START

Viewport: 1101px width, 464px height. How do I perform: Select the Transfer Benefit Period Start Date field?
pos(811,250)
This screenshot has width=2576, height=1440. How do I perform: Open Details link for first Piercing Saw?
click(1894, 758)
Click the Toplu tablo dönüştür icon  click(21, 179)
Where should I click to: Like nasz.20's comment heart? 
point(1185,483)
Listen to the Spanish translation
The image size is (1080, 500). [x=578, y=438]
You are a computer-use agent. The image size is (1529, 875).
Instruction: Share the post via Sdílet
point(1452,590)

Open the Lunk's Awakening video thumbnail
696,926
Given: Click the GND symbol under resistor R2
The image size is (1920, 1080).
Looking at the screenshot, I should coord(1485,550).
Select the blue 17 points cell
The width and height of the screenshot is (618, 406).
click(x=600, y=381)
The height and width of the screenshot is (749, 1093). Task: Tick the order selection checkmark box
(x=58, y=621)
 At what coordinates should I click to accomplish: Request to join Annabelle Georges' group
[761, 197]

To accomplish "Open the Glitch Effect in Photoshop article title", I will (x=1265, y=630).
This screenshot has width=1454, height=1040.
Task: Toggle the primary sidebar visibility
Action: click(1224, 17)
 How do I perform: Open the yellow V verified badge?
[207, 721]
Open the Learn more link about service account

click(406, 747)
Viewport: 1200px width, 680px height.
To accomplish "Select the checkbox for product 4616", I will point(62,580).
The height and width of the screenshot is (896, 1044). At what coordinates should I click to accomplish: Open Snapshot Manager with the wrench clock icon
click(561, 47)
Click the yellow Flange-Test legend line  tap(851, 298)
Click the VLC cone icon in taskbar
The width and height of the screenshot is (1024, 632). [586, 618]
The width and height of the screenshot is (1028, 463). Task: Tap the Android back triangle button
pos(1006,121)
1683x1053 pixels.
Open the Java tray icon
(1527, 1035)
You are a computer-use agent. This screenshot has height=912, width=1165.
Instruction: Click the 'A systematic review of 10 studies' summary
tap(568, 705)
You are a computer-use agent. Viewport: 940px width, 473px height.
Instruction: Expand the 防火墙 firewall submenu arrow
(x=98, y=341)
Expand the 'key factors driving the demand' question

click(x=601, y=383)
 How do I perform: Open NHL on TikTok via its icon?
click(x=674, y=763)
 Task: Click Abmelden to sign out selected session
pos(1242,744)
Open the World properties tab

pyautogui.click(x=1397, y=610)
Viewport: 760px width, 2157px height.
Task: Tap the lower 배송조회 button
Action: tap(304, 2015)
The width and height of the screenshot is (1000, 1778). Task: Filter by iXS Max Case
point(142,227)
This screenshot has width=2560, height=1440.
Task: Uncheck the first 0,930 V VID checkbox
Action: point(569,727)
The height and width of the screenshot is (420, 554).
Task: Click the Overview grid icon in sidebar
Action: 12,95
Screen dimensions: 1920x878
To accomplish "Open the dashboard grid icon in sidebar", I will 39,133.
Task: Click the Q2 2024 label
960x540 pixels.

END

JOB
Rewrite the lines starting at the one containing "How do I perform: Open the" and ending at the one containing "Click the yellow", changing every "yellow" to "orange" and leaving everything else as it is.

SOLUTION BELOW
 How do I perform: Open the orange V verified badge?
[207, 721]
Open the Learn more link about service account

click(406, 747)
Viewport: 1200px width, 680px height.
To accomplish "Select the checkbox for product 4616", I will point(62,580).
The height and width of the screenshot is (896, 1044). At what coordinates should I click to accomplish: Open Snapshot Manager with the wrench clock icon
click(561, 47)
Click the orange Flange-Test legend line  tap(851, 298)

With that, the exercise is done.